* **Requirement**
Copy every line of the material exactly as it stands.
---
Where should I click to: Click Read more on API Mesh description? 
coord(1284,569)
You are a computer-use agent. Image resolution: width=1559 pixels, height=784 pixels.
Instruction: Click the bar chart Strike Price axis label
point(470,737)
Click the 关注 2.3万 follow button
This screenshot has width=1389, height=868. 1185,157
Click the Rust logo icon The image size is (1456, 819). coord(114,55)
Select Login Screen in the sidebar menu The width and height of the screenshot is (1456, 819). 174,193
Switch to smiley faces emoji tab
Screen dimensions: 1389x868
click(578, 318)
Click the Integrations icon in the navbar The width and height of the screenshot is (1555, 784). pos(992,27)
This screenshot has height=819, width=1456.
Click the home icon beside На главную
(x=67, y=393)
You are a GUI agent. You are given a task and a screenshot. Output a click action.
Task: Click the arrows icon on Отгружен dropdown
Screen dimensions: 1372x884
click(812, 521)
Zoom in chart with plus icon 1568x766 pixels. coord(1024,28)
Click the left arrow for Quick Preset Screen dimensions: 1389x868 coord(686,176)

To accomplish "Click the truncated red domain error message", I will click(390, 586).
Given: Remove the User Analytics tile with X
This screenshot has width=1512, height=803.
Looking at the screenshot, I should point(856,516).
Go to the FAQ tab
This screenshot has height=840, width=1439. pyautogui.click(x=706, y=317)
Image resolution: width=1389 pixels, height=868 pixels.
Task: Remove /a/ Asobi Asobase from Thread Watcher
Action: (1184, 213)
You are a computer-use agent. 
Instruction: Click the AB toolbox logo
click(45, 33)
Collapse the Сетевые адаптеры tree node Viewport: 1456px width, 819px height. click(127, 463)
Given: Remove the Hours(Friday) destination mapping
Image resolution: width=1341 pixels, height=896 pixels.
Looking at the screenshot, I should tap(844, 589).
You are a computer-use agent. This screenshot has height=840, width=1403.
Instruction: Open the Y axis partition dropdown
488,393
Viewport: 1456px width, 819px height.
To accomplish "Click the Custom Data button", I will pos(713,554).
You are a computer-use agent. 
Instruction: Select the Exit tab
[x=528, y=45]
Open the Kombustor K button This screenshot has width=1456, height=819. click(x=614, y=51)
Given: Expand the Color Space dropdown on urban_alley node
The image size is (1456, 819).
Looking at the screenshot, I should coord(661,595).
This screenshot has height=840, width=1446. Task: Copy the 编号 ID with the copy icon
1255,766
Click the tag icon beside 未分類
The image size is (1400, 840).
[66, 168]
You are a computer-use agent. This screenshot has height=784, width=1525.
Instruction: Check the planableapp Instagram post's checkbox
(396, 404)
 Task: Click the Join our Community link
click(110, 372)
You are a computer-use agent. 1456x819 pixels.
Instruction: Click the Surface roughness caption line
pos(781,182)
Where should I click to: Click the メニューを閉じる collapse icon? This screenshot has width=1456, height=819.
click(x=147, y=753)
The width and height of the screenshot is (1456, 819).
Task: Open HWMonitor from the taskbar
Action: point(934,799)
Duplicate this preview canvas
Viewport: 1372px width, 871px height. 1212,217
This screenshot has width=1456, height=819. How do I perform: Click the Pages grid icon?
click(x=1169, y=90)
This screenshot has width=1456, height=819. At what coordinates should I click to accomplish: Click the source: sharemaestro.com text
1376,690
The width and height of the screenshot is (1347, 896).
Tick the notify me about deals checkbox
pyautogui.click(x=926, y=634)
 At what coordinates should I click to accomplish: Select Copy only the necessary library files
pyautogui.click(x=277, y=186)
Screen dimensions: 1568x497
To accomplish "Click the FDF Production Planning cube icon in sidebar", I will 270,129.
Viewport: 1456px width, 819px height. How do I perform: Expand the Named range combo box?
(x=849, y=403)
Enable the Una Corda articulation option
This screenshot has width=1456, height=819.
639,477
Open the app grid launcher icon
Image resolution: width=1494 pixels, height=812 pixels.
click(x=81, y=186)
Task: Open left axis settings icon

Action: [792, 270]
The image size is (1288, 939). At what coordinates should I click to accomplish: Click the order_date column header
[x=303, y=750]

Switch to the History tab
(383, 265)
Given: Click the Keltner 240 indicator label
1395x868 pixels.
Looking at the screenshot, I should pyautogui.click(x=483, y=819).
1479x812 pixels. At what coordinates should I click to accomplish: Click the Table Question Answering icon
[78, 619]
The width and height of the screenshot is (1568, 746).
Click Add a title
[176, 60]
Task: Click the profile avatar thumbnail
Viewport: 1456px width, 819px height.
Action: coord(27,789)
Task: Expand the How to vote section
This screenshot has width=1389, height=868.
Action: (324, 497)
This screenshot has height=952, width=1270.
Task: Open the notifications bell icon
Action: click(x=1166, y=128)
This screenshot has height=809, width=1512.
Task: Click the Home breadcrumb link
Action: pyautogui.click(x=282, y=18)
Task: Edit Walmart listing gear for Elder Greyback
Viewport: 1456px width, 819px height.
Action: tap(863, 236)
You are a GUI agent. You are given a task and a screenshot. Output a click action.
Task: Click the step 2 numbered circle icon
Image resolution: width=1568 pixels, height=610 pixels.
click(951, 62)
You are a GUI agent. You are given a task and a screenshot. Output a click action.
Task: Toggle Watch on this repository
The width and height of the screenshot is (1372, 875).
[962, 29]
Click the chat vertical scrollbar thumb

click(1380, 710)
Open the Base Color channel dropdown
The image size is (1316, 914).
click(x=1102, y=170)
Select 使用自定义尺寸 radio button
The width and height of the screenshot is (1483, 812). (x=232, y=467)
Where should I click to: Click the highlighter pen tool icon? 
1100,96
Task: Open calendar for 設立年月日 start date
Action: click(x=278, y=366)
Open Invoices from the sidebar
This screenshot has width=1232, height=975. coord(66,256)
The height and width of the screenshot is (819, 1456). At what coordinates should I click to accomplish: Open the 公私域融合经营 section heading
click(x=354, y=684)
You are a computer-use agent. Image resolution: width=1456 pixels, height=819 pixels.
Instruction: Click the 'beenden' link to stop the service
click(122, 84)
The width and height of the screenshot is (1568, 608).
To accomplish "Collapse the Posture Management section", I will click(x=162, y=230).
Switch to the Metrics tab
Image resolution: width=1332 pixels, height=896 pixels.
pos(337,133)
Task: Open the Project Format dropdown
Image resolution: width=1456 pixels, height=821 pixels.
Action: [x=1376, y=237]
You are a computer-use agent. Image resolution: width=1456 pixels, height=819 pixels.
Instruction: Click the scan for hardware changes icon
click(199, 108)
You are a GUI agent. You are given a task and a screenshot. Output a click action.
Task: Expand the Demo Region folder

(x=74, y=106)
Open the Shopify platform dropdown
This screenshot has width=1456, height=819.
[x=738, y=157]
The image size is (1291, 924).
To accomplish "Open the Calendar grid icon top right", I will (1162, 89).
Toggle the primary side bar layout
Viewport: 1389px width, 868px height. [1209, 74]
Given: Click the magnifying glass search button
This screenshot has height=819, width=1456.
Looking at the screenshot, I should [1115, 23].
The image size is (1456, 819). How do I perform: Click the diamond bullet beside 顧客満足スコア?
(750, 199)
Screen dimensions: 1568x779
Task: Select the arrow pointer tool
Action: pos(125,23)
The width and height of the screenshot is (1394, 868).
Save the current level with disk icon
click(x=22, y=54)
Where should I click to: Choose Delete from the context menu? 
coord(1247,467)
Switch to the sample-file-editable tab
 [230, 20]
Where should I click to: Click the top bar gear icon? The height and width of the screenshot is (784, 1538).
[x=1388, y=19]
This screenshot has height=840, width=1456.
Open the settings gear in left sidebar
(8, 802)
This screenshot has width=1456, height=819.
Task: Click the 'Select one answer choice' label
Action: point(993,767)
---
* **Worked solution**
Where should I click to: Click Read more on API Mesh description? 
coord(1284,569)
You are a computer-use agent. Image resolution: width=1559 pixels, height=784 pixels.
Instruction: Click the bar chart Strike Price axis label
point(470,737)
Click the 关注 2.3万 follow button
This screenshot has width=1389, height=868. 1185,157
Click the Rust logo icon The image size is (1456, 819). coord(114,55)
Select Login Screen in the sidebar menu The width and height of the screenshot is (1456, 819). 174,193
Switch to smiley faces emoji tab
Screen dimensions: 1389x868
click(578, 318)
Click the Integrations icon in the navbar The width and height of the screenshot is (1555, 784). pos(992,27)
This screenshot has height=819, width=1456.
Click the home icon beside На главную
(x=67, y=393)
You are a GUI agent. You are given a task and a screenshot. Output a click action.
Task: Click the arrows icon on Отгружен dropdown
Screen dimensions: 1372x884
click(812, 521)
Zoom in chart with plus icon 1568x766 pixels. coord(1024,28)
Click the left arrow for Quick Preset Screen dimensions: 1389x868 coord(686,176)

To accomplish "Click the truncated red domain error message", I will click(390, 586).
Given: Remove the User Analytics tile with X
This screenshot has width=1512, height=803.
Looking at the screenshot, I should point(856,516).
Go to the FAQ tab
This screenshot has height=840, width=1439. pyautogui.click(x=706, y=317)
Image resolution: width=1389 pixels, height=868 pixels.
Task: Remove /a/ Asobi Asobase from Thread Watcher
Action: (1184, 213)
You are a computer-use agent. 
Instruction: Click the AB toolbox logo
click(45, 33)
Collapse the Сетевые адаптеры tree node Viewport: 1456px width, 819px height. click(127, 463)
Given: Remove the Hours(Friday) destination mapping
Image resolution: width=1341 pixels, height=896 pixels.
Looking at the screenshot, I should tap(844, 589).
You are a computer-use agent. This screenshot has height=840, width=1403.
Instruction: Open the Y axis partition dropdown
488,393
Viewport: 1456px width, 819px height.
To accomplish "Click the Custom Data button", I will pos(713,554).
You are a computer-use agent. 
Instruction: Select the Exit tab
[x=528, y=45]
Open the Kombustor K button This screenshot has width=1456, height=819. click(x=614, y=51)
Given: Expand the Color Space dropdown on urban_alley node
The image size is (1456, 819).
Looking at the screenshot, I should coord(661,595).
This screenshot has height=840, width=1446. Task: Copy the 编号 ID with the copy icon
1255,766
Click the tag icon beside 未分類
The image size is (1400, 840).
[66, 168]
You are a computer-use agent. This screenshot has height=784, width=1525.
Instruction: Check the planableapp Instagram post's checkbox
(396, 404)
 Task: Click the Join our Community link
click(110, 372)
You are a computer-use agent. 1456x819 pixels.
Instruction: Click the Surface roughness caption line
pos(781,182)
Where should I click to: Click the メニューを閉じる collapse icon? This screenshot has width=1456, height=819.
click(x=147, y=753)
The width and height of the screenshot is (1456, 819).
Task: Open HWMonitor from the taskbar
Action: point(934,799)
Duplicate this preview canvas
Viewport: 1372px width, 871px height. 1212,217
This screenshot has width=1456, height=819. How do I perform: Click the Pages grid icon?
click(x=1169, y=90)
This screenshot has width=1456, height=819. At what coordinates should I click to accomplish: Click the source: sharemaestro.com text
1376,690
The width and height of the screenshot is (1347, 896).
Tick the notify me about deals checkbox
pyautogui.click(x=926, y=634)
 At what coordinates should I click to accomplish: Select Copy only the necessary library files
pyautogui.click(x=277, y=186)
Screen dimensions: 1568x497
To accomplish "Click the FDF Production Planning cube icon in sidebar", I will 270,129.
Viewport: 1456px width, 819px height. How do I perform: Expand the Named range combo box?
(x=849, y=403)
Enable the Una Corda articulation option
This screenshot has width=1456, height=819.
639,477
Open the app grid launcher icon
Image resolution: width=1494 pixels, height=812 pixels.
click(x=81, y=186)
Task: Open left axis settings icon

Action: [792, 270]
The image size is (1288, 939). At what coordinates should I click to accomplish: Click the order_date column header
[x=303, y=750]

Switch to the History tab
(383, 265)
Given: Click the Keltner 240 indicator label
1395x868 pixels.
Looking at the screenshot, I should pyautogui.click(x=483, y=819).
1479x812 pixels. At what coordinates should I click to accomplish: Click the Table Question Answering icon
[78, 619]
The width and height of the screenshot is (1568, 746).
Click Add a title
[176, 60]
Task: Click the profile avatar thumbnail
Viewport: 1456px width, 819px height.
Action: coord(27,789)
Task: Expand the How to vote section
This screenshot has width=1389, height=868.
Action: (324, 497)
This screenshot has height=952, width=1270.
Task: Open the notifications bell icon
Action: click(x=1166, y=128)
This screenshot has height=809, width=1512.
Task: Click the Home breadcrumb link
Action: pyautogui.click(x=282, y=18)
Task: Edit Walmart listing gear for Elder Greyback
Viewport: 1456px width, 819px height.
Action: tap(863, 236)
You are a GUI agent. You are given a task and a screenshot. Output a click action.
Task: Click the step 2 numbered circle icon
Image resolution: width=1568 pixels, height=610 pixels.
click(951, 62)
You are a GUI agent. You are given a task and a screenshot. Output a click action.
Task: Toggle Watch on this repository
The width and height of the screenshot is (1372, 875).
[962, 29]
Click the chat vertical scrollbar thumb

click(1380, 710)
Open the Base Color channel dropdown
The image size is (1316, 914).
click(x=1102, y=170)
Select 使用自定义尺寸 radio button
The width and height of the screenshot is (1483, 812). (x=232, y=467)
Where should I click to: Click the highlighter pen tool icon? 
1100,96
Task: Open calendar for 設立年月日 start date
Action: click(x=278, y=366)
Open Invoices from the sidebar
This screenshot has width=1232, height=975. coord(66,256)
The height and width of the screenshot is (819, 1456). At what coordinates should I click to accomplish: Open the 公私域融合经营 section heading
click(x=354, y=684)
You are a computer-use agent. Image resolution: width=1456 pixels, height=819 pixels.
Instruction: Click the 'beenden' link to stop the service
click(122, 84)
The width and height of the screenshot is (1568, 608).
To accomplish "Collapse the Posture Management section", I will click(x=162, y=230).
Switch to the Metrics tab
Image resolution: width=1332 pixels, height=896 pixels.
pos(337,133)
Task: Open the Project Format dropdown
Image resolution: width=1456 pixels, height=821 pixels.
Action: [x=1376, y=237]
You are a computer-use agent. Image resolution: width=1456 pixels, height=819 pixels.
Instruction: Click the scan for hardware changes icon
click(199, 108)
You are a GUI agent. You are given a task and a screenshot. Output a click action.
Task: Expand the Demo Region folder

(x=74, y=106)
Open the Shopify platform dropdown
This screenshot has width=1456, height=819.
[x=738, y=157]
The image size is (1291, 924).
To accomplish "Open the Calendar grid icon top right", I will (1162, 89).
Toggle the primary side bar layout
Viewport: 1389px width, 868px height. [1209, 74]
Given: Click the magnifying glass search button
This screenshot has height=819, width=1456.
Looking at the screenshot, I should [1115, 23].
The image size is (1456, 819). How do I perform: Click the diamond bullet beside 顧客満足スコア?
(750, 199)
Screen dimensions: 1568x779
Task: Select the arrow pointer tool
Action: pos(125,23)
The width and height of the screenshot is (1394, 868).
Save the current level with disk icon
click(x=22, y=54)
Where should I click to: Choose Delete from the context menu? 
coord(1247,467)
Switch to the sample-file-editable tab
 [230, 20]
Where should I click to: Click the top bar gear icon? The height and width of the screenshot is (784, 1538).
[x=1388, y=19]
This screenshot has height=840, width=1456.
Open the settings gear in left sidebar
(8, 802)
This screenshot has width=1456, height=819.
Task: Click the 'Select one answer choice' label
Action: point(993,767)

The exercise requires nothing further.